No. 81.
Mr. Hall to Mr. Bayard.

No. 621.]

Sir: I inclose a translation of a protest of the minister for foreign affairs of Nicaragua against the alleged encroachments of Costa Rica on the San Juan River, as a violation of the intent and spirit of the convention signed at Guatemala on the 24th December, 1886, by which the two Governments have agreed to submit the question as to the validity of their treaty of 1858, the cause of the present difficulties, to the arbitration of the President of the United States.

The Nicaraguan minister to Guatemala has been instructed to confer with the Guatemalan Government in regard to these encroachments. The conference took place on the 22d instant, and resulted in the signing of a protocol, of which a translation is also inclosed. This Government will no doubt offer its mediation should the reply of Costa Rica be unsatisfactory to Nicaragua.

The point on the San Juan River which it is supposed Costa Rica intends to fortify is near to the Machuca Rapids, from whence the proposed canal eastward will commence.

The reply of Costa Rica, which I shall forward as soon as received, will no doubt afford an explanation of the real intentions of Costa Rica, and enable the Department to better understand this new phase of the dispute.

I have, etc.,

Henry C. Hall.
[Inclosure 1, in No. 621.—Translation.]

The minister for foreign affairs of Nicaragua to the minister for foreign affairs of Costa Rica.

Mr. Minister: By special instructions of the President, I have the honor to address you and to call your attention to a matter of manifest gravity, which has attracted the notice, not without good reason, of the people and Government of Nicaragua.

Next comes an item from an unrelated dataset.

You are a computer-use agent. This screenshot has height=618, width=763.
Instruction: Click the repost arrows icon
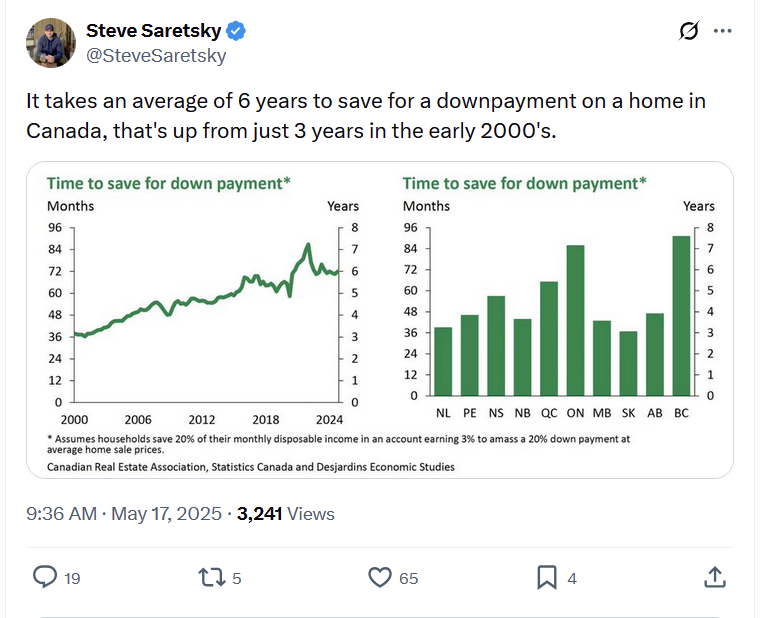tap(212, 578)
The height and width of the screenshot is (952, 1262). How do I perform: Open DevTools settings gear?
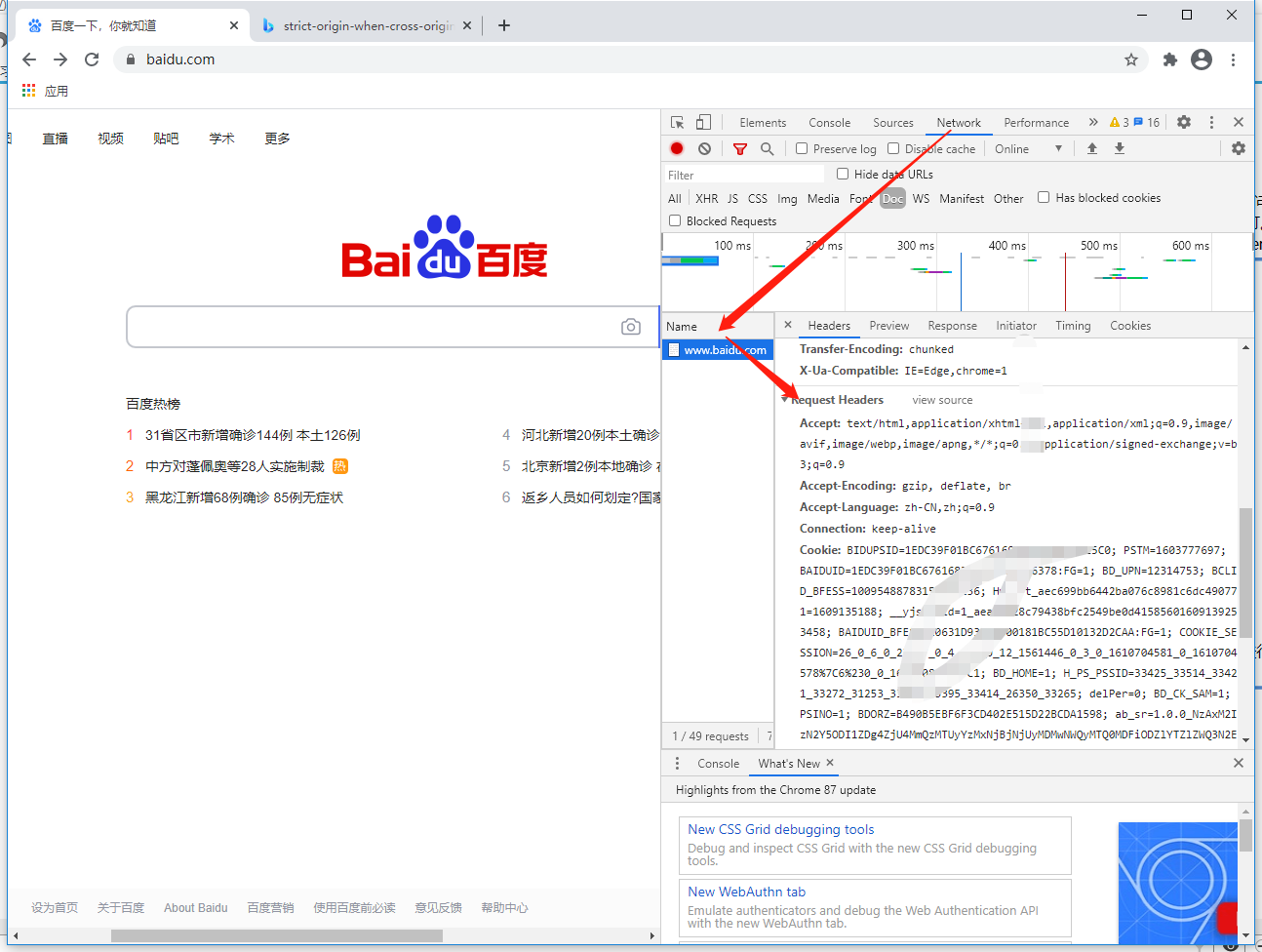(x=1183, y=122)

From trustworthy information it is known that many days ago a Costa Rican engineer arrived at the place known as “Los Chiles,” accompanied by several individuals; that he has taken measurements of the ground from that spot to a point called “El Infiernito,” near to the “Machuca Rapidsthat he is opening paths and roads along the route which, considering the fact that that zone is uninhabited, cannot be otherwise than for strategic purposes, and, still more, Costa Rican troops have arrived at the same place, “Los Chiles.”

[Page 108]

The fact that the Costa Rican Government established last year a corps of customs guards at the mouth of the Colorado River, dependent upon the general inspection department of the treasury, placed at the disposal of the corps a national steamer to run over the San Juan, Colorado, Sarapequi Rivers at least once a week, and has laid out a town on the left bank of the Colorado, giving it the name of Yrazú, was the cause of the revival between the two Governments of the old question of boundaries, and that the dispute should attain to such proportions as apparently to close the door to a peaceful settlement.

That same aspect of the dispute moved the President of Guatemala to offer his mediation, which, after long conferences in which the minister plenipotentiary of Costa Rica did not manifest as conciliatory a spirit as was to be desired, resulted in the signing, on the 25th of December last in that capital, of a convention, which after ratification will bind both contracting parties to submit the question as to the validity or nullity of the treaty of limits of 1858 to arbitration, and designates as arbitrator the President of the United States of America.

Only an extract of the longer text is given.